--- DATA RECORDS ---
══════

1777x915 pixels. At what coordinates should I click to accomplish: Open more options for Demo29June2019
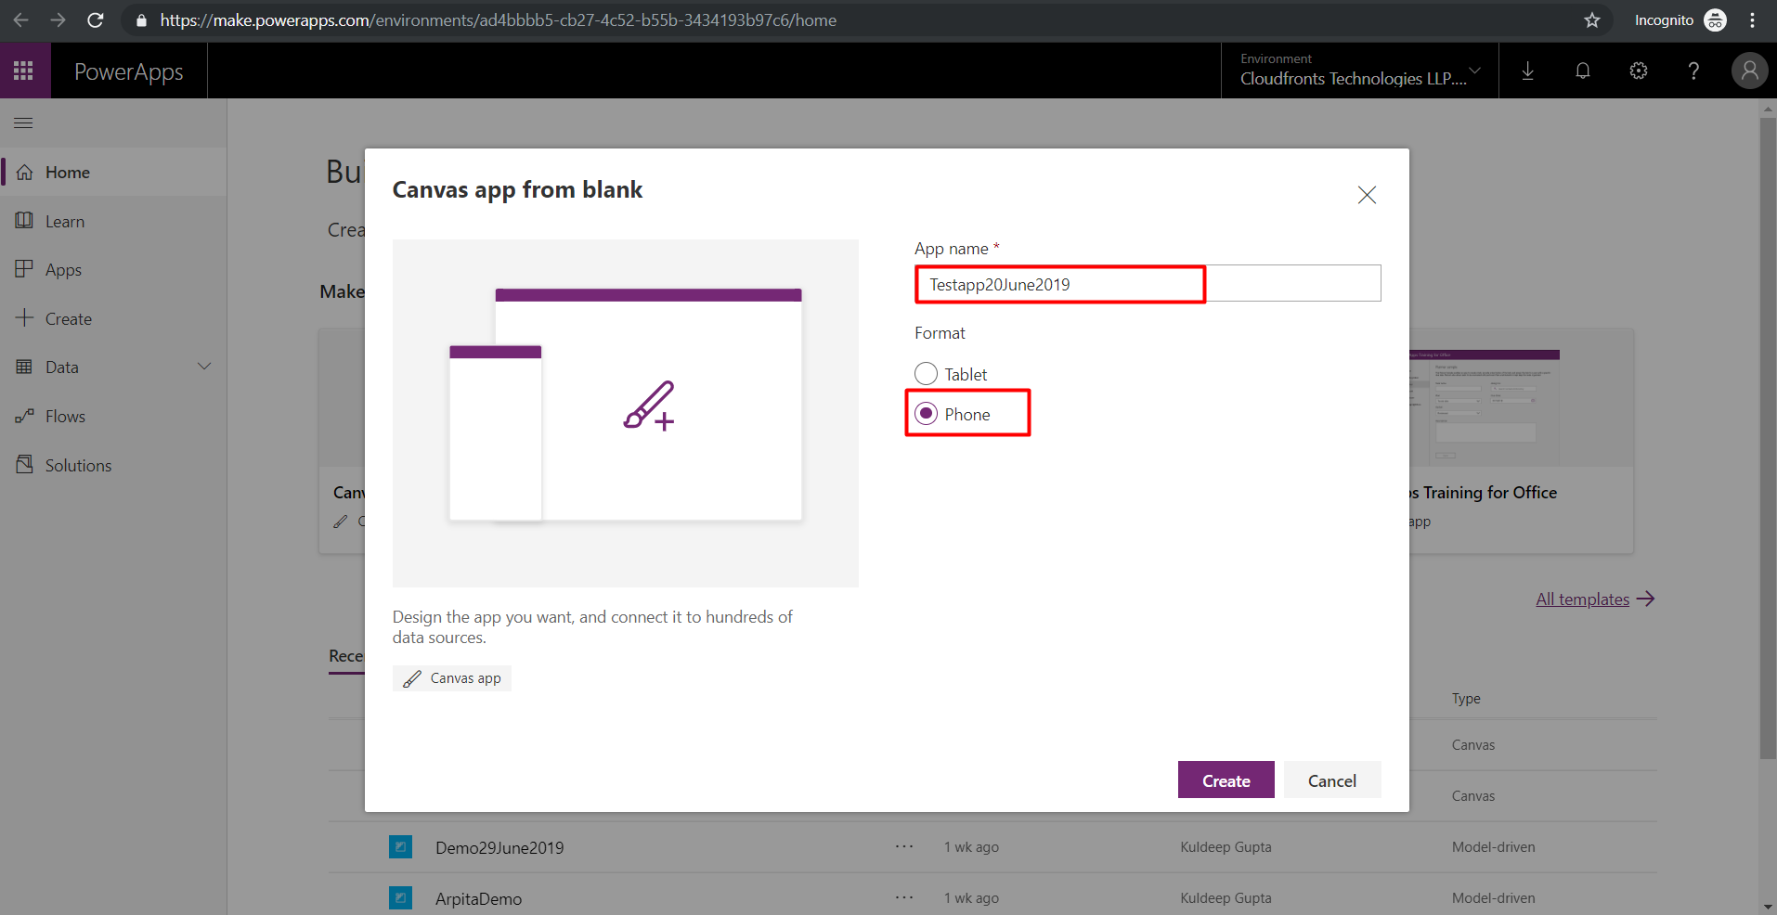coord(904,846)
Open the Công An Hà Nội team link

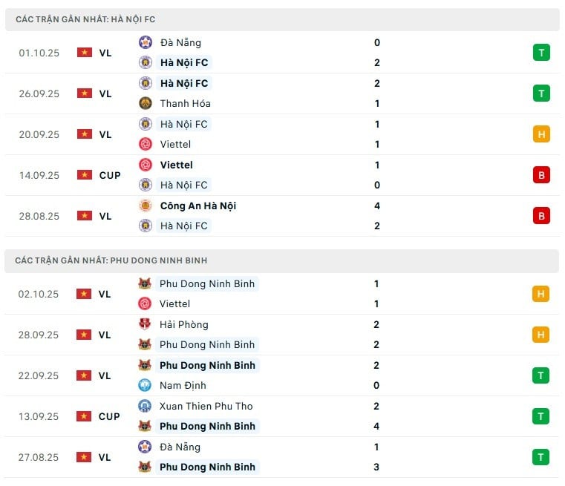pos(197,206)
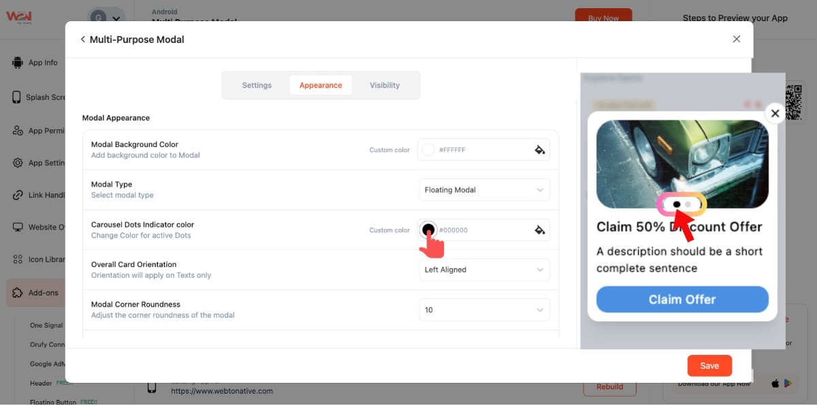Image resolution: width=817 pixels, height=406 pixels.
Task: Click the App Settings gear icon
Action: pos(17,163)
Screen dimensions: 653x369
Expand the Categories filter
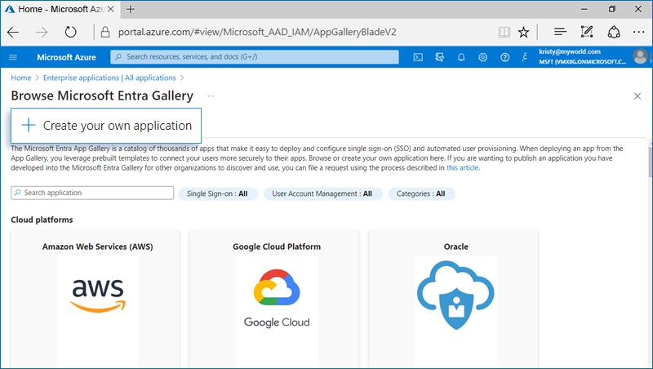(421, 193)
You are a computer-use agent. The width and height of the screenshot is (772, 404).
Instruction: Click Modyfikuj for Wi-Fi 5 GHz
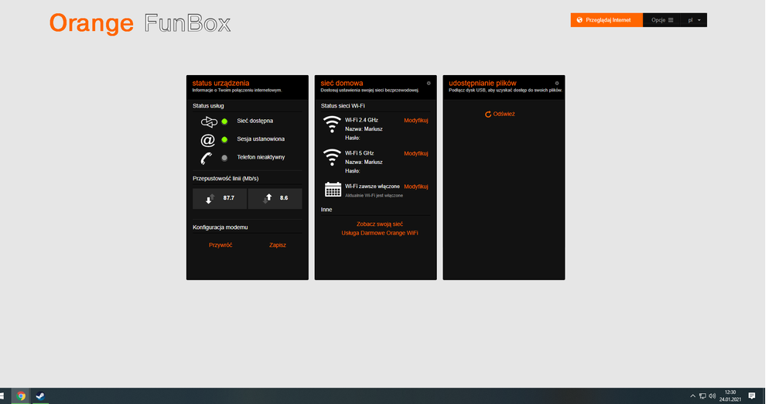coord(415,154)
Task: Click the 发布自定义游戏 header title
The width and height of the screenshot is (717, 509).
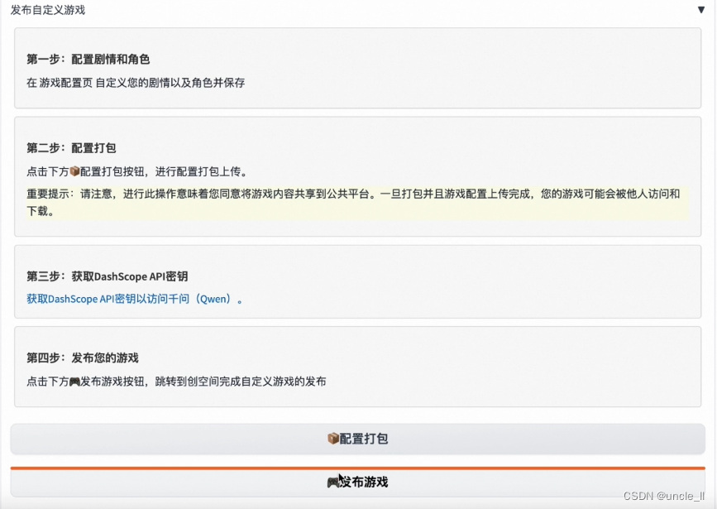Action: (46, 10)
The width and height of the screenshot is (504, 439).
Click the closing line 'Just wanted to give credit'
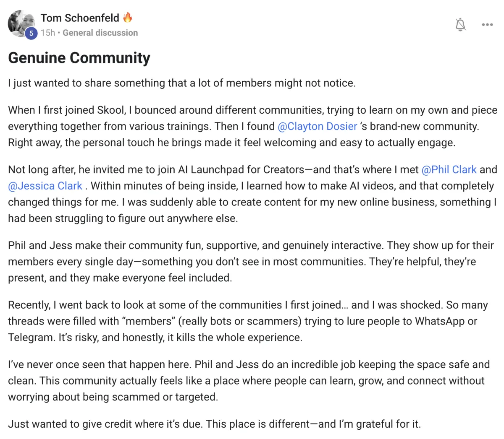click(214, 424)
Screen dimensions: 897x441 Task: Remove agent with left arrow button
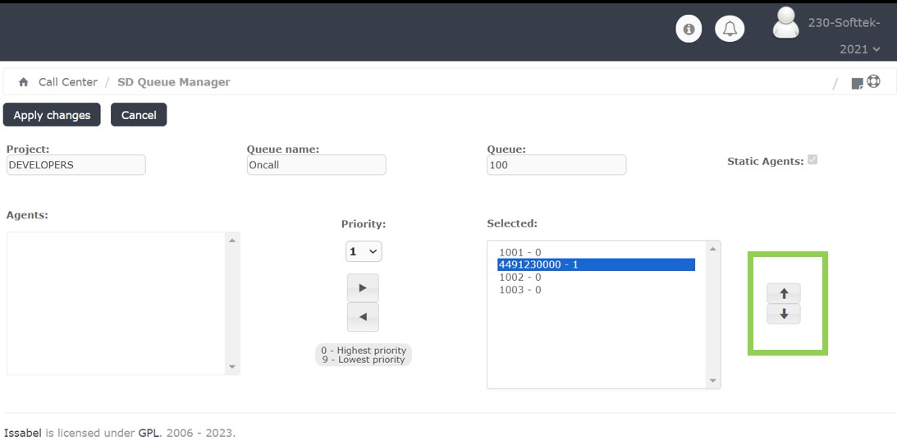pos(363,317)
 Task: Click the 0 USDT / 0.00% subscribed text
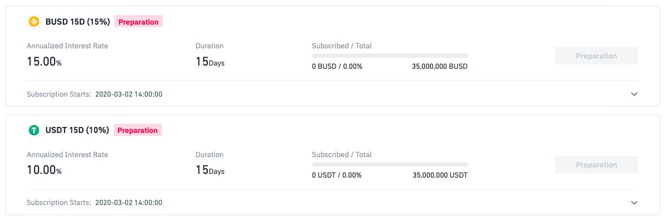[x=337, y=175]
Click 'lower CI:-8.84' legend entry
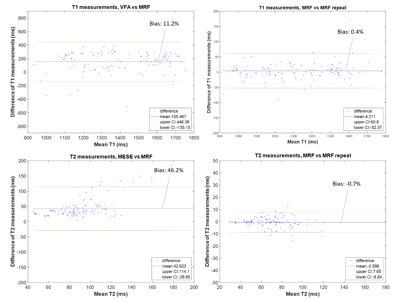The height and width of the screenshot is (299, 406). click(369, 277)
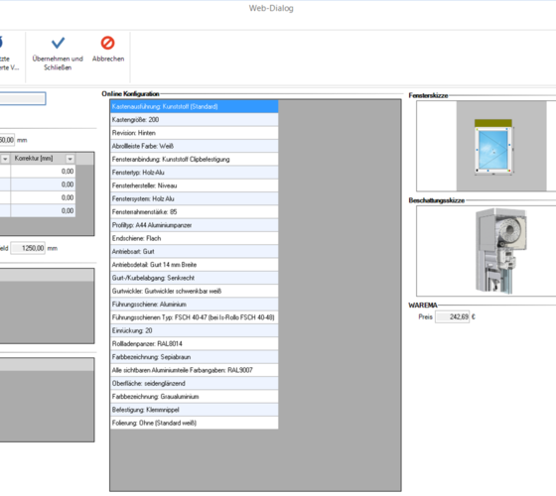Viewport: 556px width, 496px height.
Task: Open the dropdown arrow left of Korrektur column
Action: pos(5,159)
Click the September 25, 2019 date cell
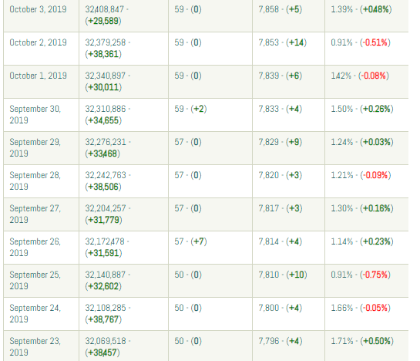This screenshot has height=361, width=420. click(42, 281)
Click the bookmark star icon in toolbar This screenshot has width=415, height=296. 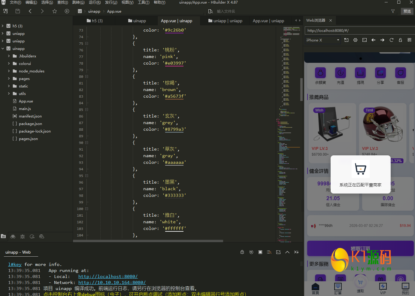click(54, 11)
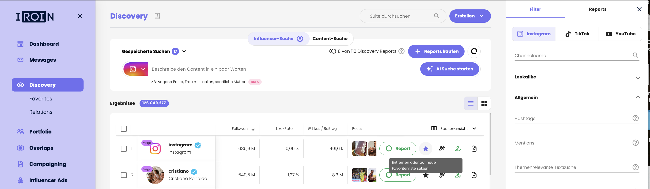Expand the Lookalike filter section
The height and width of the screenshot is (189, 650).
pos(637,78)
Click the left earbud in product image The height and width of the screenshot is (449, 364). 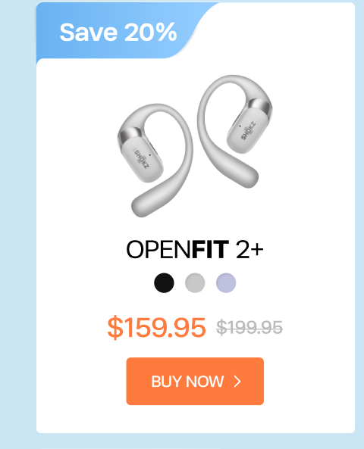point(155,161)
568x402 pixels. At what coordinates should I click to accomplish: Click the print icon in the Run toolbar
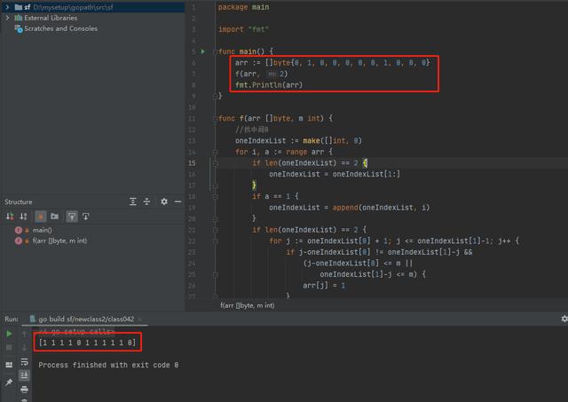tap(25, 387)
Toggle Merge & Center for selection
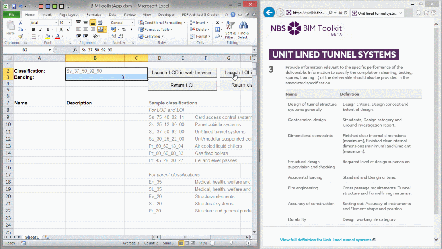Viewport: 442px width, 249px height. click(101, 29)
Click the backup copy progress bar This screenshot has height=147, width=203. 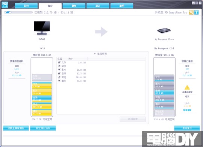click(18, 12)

══════

--- TASK REQUIREMENTS ---
Could you reproduce exactly, and only, the lines from the start of the records through the line containing "The width and height of the screenshot is (504, 439).", leaving out the pictures?

--- ANSWER BOX ---
1777x915 pixels. At what coordinates should I click to accomplish: Open more options for Demo29June2019
coord(904,846)
Open the Công An Hà Nội team link

pos(197,206)
Image resolution: width=817 pixels, height=406 pixels.
Task: Click the App Settings gear icon
Action: pos(17,163)
Screen dimensions: 653x369
Expand the Categories filter
(421, 193)
You are a computer-use agent. The width and height of the screenshot is (772, 404).
Instruction: Click Modyfikuj for Wi-Fi 5 GHz
coord(415,154)
Task: Click the 发布自定义游戏 header title
The width and height of the screenshot is (717, 509).
Action: (46, 10)
The width and height of the screenshot is (504, 439).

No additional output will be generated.